The talk of the season on the farm front seems to be loan waivers. Farmer leaders are asking for it and those looking for power are ready to oblige. Newly elected chief ministers of Madhya Pradesh, Chhattisgarh and Rajasthan have all announced loan waivers within their promised time of 10 days. It may cost the state exchequers more than Rs 50,000 crore. The Congress president has also challenged the prime minister that he will not let him sleep unless loans of all farmers are waived. He also scored a brownie point by saying that if government can “waive off” Rs 3.5 lakh crore for 15 business families, why not for millions of farmers.
So now, as most professional economists say, it is a race to the bottom. But we call it atonement for not reforming agriculture and following restrictive trade and marketing policies which, as per the OECD-ICRIER report, inflicted an implicit tax on farmers to the tune of 14 per cent of their gross farm receipts over a period of 2000-01 to 2016-17. Needless to say, it is bait for voters. The big question is: How much is a pan-India loan waiver likely to cost, and is there a better way to distribute these resources? Our rough calculation is that it will cost anywhere between Rs 4 and 5 lakh crore, including states that have waived farm loans since 2017.

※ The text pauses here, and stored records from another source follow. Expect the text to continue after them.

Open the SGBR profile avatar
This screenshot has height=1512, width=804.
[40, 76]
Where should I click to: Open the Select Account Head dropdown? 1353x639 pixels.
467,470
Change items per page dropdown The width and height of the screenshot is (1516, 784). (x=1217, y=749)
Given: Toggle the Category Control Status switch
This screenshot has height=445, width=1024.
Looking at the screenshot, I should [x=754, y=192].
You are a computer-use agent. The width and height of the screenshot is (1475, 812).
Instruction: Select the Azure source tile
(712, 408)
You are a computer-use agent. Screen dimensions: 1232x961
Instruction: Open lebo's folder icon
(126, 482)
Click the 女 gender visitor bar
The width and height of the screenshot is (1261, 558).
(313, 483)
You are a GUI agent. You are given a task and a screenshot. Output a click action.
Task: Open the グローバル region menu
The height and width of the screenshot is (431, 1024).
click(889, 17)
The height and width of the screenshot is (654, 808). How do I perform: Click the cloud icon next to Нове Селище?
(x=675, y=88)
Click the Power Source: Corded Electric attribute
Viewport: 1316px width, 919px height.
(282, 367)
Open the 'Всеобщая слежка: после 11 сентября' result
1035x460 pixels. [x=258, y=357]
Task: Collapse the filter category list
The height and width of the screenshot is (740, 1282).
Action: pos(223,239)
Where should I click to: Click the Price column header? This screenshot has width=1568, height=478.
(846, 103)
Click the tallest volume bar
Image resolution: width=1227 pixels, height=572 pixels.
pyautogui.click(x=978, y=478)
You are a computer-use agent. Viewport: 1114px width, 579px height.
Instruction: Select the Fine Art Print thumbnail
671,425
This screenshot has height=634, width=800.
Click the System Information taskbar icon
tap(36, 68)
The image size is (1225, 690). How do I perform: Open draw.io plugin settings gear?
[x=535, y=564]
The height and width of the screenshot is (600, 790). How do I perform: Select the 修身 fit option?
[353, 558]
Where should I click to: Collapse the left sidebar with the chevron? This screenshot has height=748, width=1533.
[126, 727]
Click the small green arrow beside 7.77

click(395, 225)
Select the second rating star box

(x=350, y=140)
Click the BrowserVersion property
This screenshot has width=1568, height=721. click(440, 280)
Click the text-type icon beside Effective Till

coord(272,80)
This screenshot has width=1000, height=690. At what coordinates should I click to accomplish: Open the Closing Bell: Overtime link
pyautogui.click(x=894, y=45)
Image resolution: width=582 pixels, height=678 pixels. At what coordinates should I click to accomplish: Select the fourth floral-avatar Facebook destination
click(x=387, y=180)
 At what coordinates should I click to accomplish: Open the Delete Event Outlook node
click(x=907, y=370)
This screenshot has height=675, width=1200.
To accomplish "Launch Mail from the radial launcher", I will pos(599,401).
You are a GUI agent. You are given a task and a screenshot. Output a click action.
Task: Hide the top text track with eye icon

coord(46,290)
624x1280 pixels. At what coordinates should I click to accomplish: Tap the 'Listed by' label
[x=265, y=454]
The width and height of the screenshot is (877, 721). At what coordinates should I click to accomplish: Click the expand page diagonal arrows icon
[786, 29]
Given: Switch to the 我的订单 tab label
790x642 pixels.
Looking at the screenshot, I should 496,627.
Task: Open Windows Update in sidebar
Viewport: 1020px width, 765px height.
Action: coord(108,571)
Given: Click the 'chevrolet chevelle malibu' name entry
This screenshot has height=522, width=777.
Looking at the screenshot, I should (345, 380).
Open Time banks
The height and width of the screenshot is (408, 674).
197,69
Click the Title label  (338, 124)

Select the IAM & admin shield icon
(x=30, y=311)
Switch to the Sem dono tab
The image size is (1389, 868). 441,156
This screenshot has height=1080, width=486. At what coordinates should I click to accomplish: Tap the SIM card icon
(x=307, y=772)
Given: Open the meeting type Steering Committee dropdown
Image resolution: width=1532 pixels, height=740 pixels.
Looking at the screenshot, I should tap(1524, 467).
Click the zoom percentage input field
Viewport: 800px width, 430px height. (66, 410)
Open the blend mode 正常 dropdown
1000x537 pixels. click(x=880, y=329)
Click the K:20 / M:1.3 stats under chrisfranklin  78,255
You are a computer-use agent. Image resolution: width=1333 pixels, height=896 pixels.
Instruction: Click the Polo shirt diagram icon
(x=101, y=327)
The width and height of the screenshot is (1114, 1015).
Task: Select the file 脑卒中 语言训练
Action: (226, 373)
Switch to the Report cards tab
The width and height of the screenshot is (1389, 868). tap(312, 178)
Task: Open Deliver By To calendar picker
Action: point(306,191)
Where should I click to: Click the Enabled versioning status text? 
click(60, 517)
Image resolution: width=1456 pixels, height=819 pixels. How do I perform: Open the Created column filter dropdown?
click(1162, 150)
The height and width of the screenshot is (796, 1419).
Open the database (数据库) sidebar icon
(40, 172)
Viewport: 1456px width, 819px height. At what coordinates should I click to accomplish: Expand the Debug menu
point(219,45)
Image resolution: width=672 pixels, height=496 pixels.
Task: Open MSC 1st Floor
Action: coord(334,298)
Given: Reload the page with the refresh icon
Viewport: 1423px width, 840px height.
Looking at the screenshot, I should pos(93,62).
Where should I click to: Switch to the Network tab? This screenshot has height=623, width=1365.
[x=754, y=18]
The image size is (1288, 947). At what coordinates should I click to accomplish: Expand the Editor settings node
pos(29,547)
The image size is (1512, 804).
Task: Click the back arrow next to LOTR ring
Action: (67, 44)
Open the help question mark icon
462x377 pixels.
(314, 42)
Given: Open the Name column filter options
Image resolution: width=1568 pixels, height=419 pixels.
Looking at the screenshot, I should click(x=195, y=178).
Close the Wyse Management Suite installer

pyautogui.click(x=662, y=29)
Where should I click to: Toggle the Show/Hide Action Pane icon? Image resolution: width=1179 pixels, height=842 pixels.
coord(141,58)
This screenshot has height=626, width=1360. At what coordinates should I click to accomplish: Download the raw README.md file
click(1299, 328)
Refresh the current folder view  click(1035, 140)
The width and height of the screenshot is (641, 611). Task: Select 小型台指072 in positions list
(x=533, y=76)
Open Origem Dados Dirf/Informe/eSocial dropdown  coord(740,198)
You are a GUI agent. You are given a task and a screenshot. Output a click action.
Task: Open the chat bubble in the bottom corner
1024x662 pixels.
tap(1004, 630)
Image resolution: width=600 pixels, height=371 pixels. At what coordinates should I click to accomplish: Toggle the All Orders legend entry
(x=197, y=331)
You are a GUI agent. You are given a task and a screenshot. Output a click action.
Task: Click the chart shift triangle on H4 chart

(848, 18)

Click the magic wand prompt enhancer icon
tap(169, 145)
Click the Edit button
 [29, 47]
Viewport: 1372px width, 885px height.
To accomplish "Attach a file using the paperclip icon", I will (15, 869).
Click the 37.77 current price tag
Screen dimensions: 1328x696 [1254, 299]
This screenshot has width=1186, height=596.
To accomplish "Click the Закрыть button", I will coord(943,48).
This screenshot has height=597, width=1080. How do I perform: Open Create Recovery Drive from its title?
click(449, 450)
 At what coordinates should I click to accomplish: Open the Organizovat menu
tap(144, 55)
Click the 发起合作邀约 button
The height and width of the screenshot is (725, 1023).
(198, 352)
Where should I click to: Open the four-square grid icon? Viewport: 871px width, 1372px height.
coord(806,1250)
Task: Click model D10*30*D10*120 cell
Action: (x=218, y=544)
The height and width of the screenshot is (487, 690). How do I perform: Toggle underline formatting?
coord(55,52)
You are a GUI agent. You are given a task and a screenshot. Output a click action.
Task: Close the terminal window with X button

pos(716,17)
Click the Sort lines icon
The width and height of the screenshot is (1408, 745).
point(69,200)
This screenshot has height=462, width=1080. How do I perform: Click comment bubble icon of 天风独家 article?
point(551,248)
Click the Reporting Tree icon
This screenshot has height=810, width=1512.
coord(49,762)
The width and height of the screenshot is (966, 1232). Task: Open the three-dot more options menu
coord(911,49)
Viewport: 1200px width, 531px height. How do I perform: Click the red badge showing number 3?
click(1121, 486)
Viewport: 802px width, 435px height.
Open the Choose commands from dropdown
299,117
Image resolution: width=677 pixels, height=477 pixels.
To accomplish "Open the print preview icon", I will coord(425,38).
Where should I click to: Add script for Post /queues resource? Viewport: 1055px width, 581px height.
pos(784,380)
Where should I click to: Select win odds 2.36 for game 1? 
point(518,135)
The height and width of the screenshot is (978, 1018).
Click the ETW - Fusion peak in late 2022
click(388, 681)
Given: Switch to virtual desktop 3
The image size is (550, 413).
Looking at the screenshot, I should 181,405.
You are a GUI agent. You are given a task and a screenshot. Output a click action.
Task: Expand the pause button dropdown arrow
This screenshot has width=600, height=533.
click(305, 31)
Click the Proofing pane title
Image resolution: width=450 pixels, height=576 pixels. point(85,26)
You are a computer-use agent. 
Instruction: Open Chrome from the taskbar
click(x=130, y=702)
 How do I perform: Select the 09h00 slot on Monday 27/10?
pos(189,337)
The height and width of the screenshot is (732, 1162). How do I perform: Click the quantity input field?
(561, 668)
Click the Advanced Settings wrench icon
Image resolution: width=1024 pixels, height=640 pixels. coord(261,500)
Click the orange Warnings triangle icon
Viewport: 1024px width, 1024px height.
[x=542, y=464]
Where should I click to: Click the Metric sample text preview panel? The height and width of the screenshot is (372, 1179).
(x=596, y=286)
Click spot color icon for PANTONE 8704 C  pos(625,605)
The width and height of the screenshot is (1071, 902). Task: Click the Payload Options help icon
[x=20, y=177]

In this context, it may be noted that in September 2018, total outstanding credit from scheduled commercial banks (SCBs), including Regional Rural Banks (RRBs), to the agriculture and allied sector was about Rs 10.5 lakh crore. If one adds to it the share of Primary Agricultural Societies (PACs), the total outstanding credit to agriculture currently is likely to be around Rs 12-13 lakh crore. If all of this is waived off, as the rhetoric of loan waivers goes, it will simply blow up the budget. It is not feasible. So, everyone will cut corners, sometimes drastically, to sift between the rhetoric and reality of budgets. Several restrictions will be put, such as limiting it to short-term crop loans only (the ratio of short term loans to long term loans is generally 70:30), maximum limit of say Rs 2 lakh per farmer, and, only from nationalised banks and PACs (as the Madhya Pradesh order suggests). Despite these restrictions, we feel the total bill is not likely to settle below Rs 4 lakh crore, and may even touch around Rs 5 lakh crore. Ironically, the current spate of loan waivers was triggered by the prime minister himself who dangled this bait first to the voters just before the UP elections. Now, the Congress president is beating him with the same trick.
[ie_backquote quote=”The big question is: How much a pan-India loan waiver is likely to cost, and is there a better way to distribute these resources? Our rough calculation is that it will cost anywhere between Rs 4 and 5 lakh crores, including states that have waived farm loans since 2017.” cite=”Ashok Gulati and Prerna Terway”]
Interestingly, although loans have been waived within hours/days of taking oath by new CMs, it may take quite a long time, maybe two-three years, to really honour this commitment. To get a sense of this, one may look at the 2008 mega loan waiver of Rs 71,680 crore announced by the UPA government. It amounted to 20 per cent of total outstanding loans to agriculture in 2008, and actual disbursement was just Rs 52,516 crore over a period of four years, as per the report of the CAG on Implementation of Agricultural Debt Waiver and Debt Relief Scheme (2013).
In any case, we feel that the loan waiver is only a temporary relief, that too tilted towards larger farmers. It may be noted that institutional credit comprises about 64 per cent of total credit taken by all farmers, the remaining 36 per cent coming from non-institutional sources (graph 1).
Further, it is highly iniquitous as it is the large farmers who take a larger proportion of their credit from institutional sources (about 80 per cent, see graph 2).
The marginal farmers with holdings of less than one hectare, who constitute 68.5 per cent of the peasantry, actually take more than half of their loans from non-institutional sources at interest rates that range from 24-36 per cent, and sometimes even higher.
Can there be a better method to support farmers instead of this haphazard manner of loan waivers, or through higher MSPs which are market distorting? The alternative is to think of a structured and stable income/investment support policy for farmers. An improvised version of Telangana’s Rythu Bandhu scheme could serve as a starting point. Under this scheme, the government can give Rs 10,000/ha as investment support to cultivators. Payments under this scheme could be inversely related to the holding size, making it more pro-small holders. Farms can be geo-tagged to ensure that only those farmers get benefits who are cultivating land. Land records will have to be upgraded to include tenants. Government records still show only 10 per cent of tenancy in the country while ground realities are very different. In any case, if this scheme is implemented in over 20 crore hectares of gross cropped area of the country, it will cost about Rs 2 lakh crore per annum, which could be equally distributed between the Centre and the states. The Centre should also include fertiliser subsidy into this and encourage states to transfer their power subsidy through this platform based on per hectare basis. Such a policy can reach the largest number of farmers, be more equitable, the least market distorting, and predictable. The costs are high, but so are the costs of food subsidy for consumers (Rs 1,69,000 crore). Striking the right balance between consumers and farmers is the need of the hour.